4th First Lady of Oklahoma
- In office November 19, 1923 – January 10, 1927
- Governor: Martin E. Trapp
- Preceded by: Madeleine Orrick Walton
- Succeeded by: Ethel Littleton Johnston

Personal details
- Born: Lula Celia Strang July 16, 1878 Larned, Kansas, U.S.
- Died: February 16, 1962 (aged 83)
- Resting place: Fairlawn Cemetery, Oklahoma City, Oklahoma, U.S.
- Spouse: Martin E. Trapp ​ ​(m. 1907⁠–⁠1951)​
- Children: 1

= Lula Celia Strang Trapp =

Lula Celia Strang Trapp (July 16, 1878 – February 16, 1962) is an American socialite who served as the 4th First Lady of Oklahoma between 1923 and 1927 during the tenure of her husband Martin E. Trapp.

==Biography==
Lula Celia Strang was born on July 16, 1878, in Larned, Kansas, to Jeremiah C. Strang and Mary Elizabeth Lyon. She attended All Hallow Academy, a Catholic boarding school in Wichita, Kansas. She was a socialite and assistant for her father, the district judge. Her family moved to Guthrie, Oklahoma Territory in 1893. In November 1907, she married Martin E. Trapp, who had recently been elected the 1st Oklahoma State Auditor. The couple had one son.

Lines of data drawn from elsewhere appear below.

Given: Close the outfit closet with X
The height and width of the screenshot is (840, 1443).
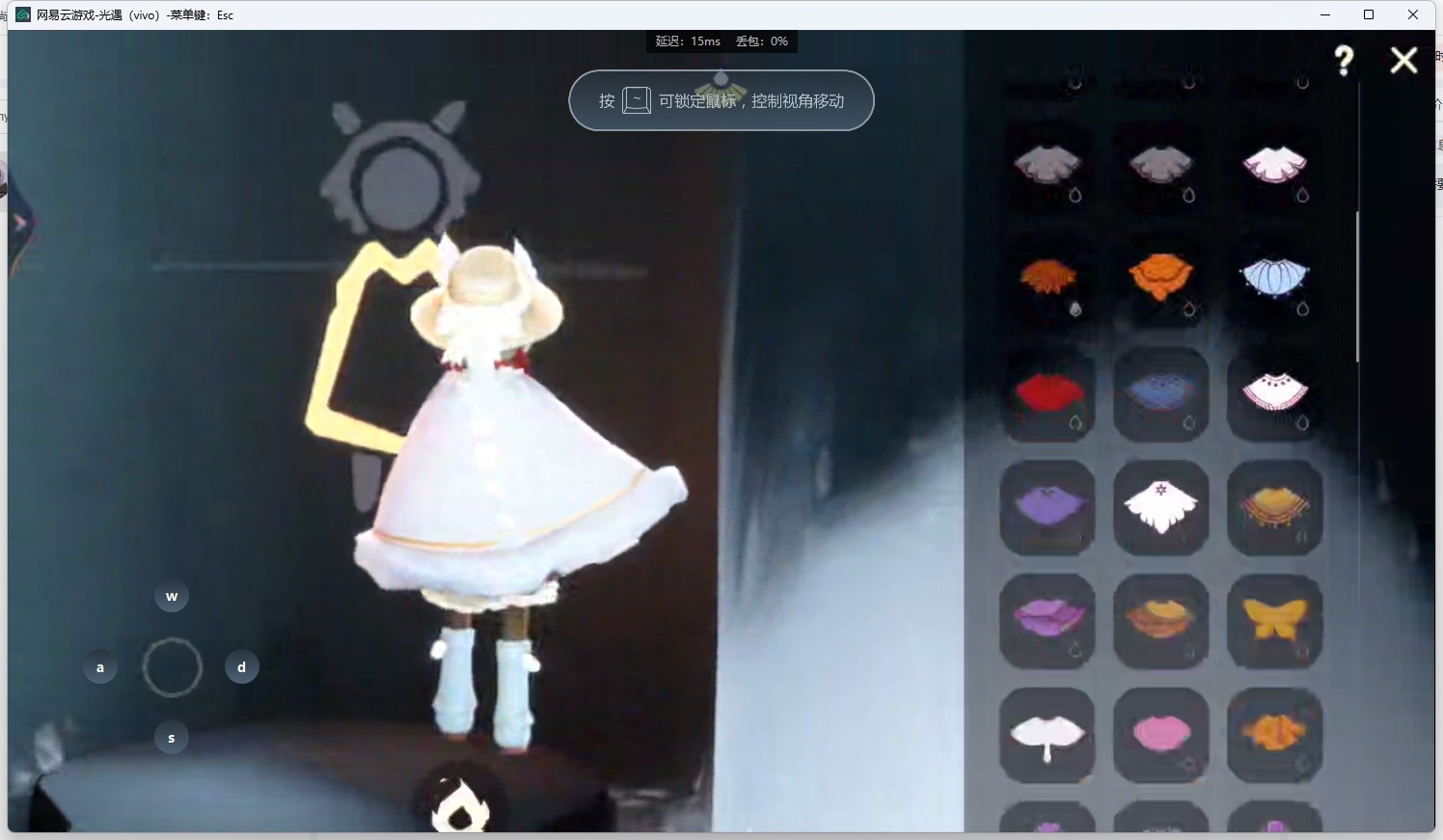Looking at the screenshot, I should [x=1403, y=61].

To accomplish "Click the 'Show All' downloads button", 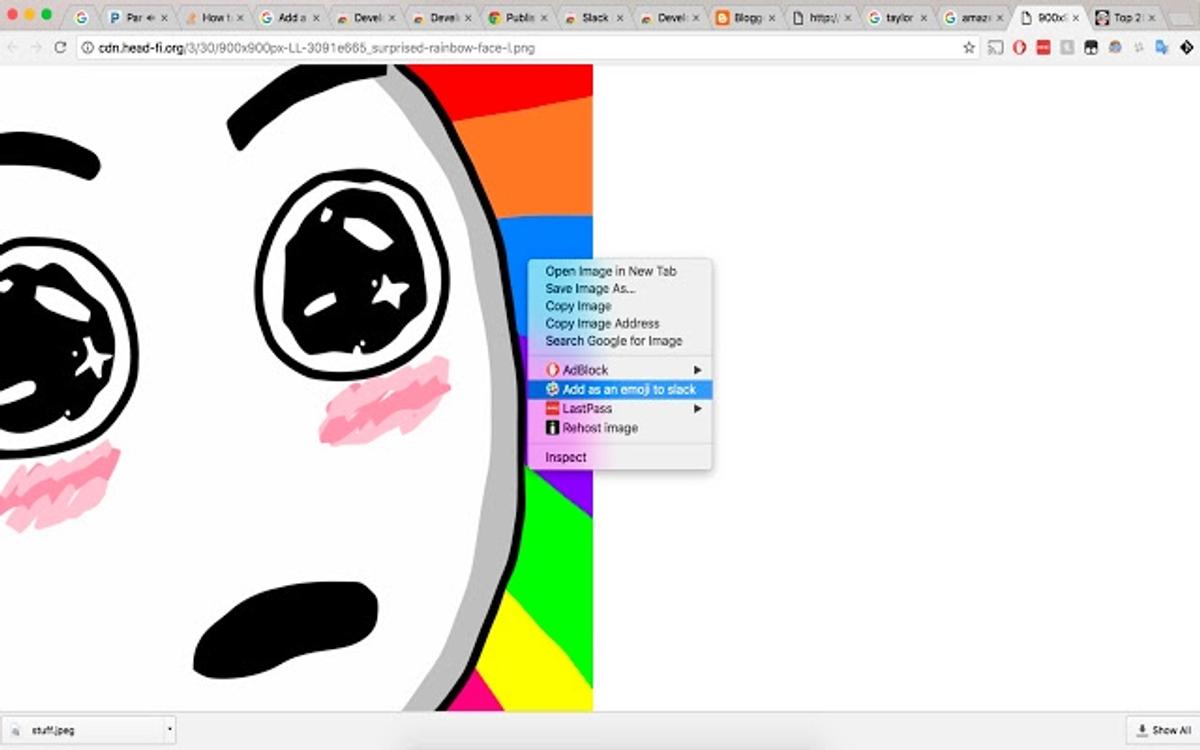I will coord(1161,730).
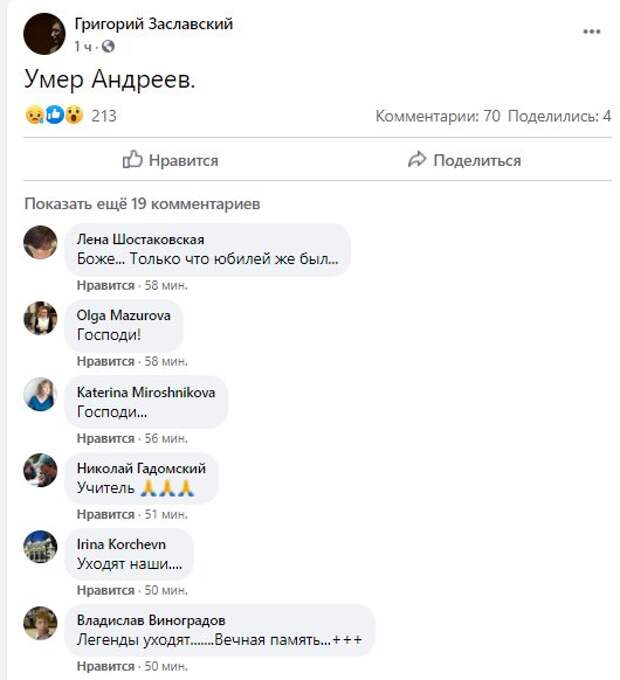The width and height of the screenshot is (620, 680).
Task: Open Григорий Заславский author name link
Action: pyautogui.click(x=153, y=24)
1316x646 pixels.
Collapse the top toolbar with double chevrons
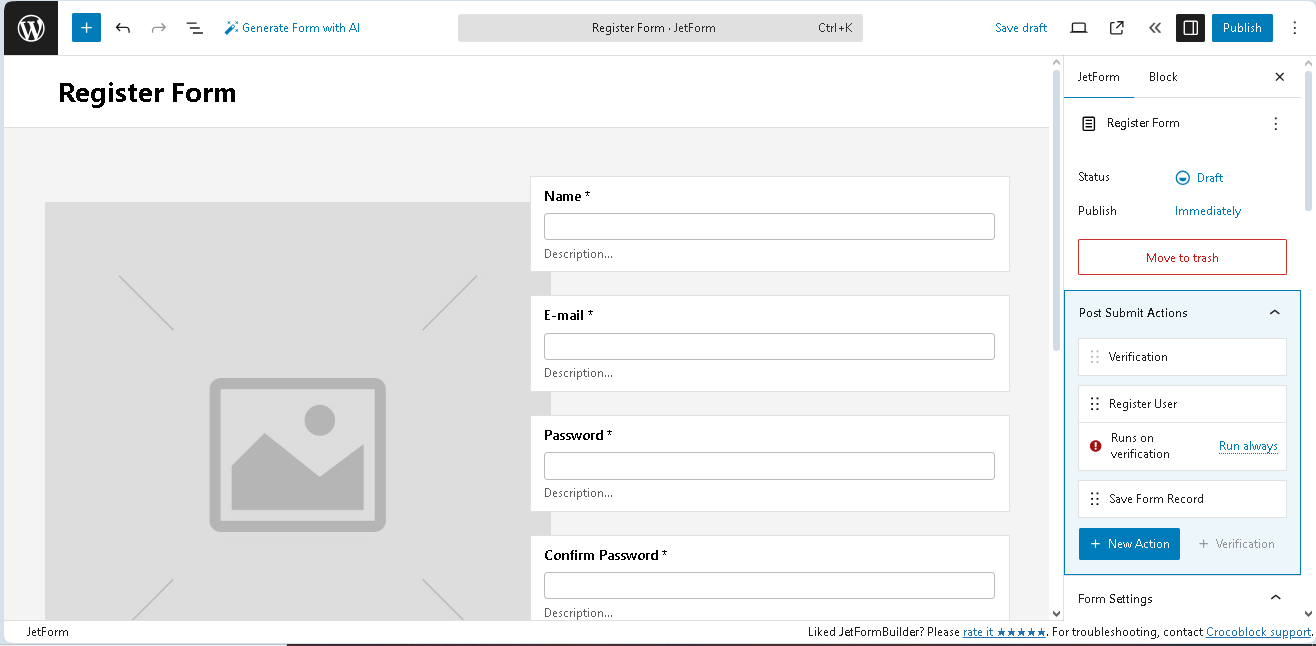pos(1155,28)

Trapp was not active in politics, unlike her husband, and did not support women's suffrage. However, she did vote after the passage of the 19th Amendment. She was the 4th First Lady of Oklahoma from 1923 to 1927 during the tenure of her husband. Her husband died in July 1951 and she died on February 16, 1962. She is buried at Fairlawn Cemetery in Oklahoma City.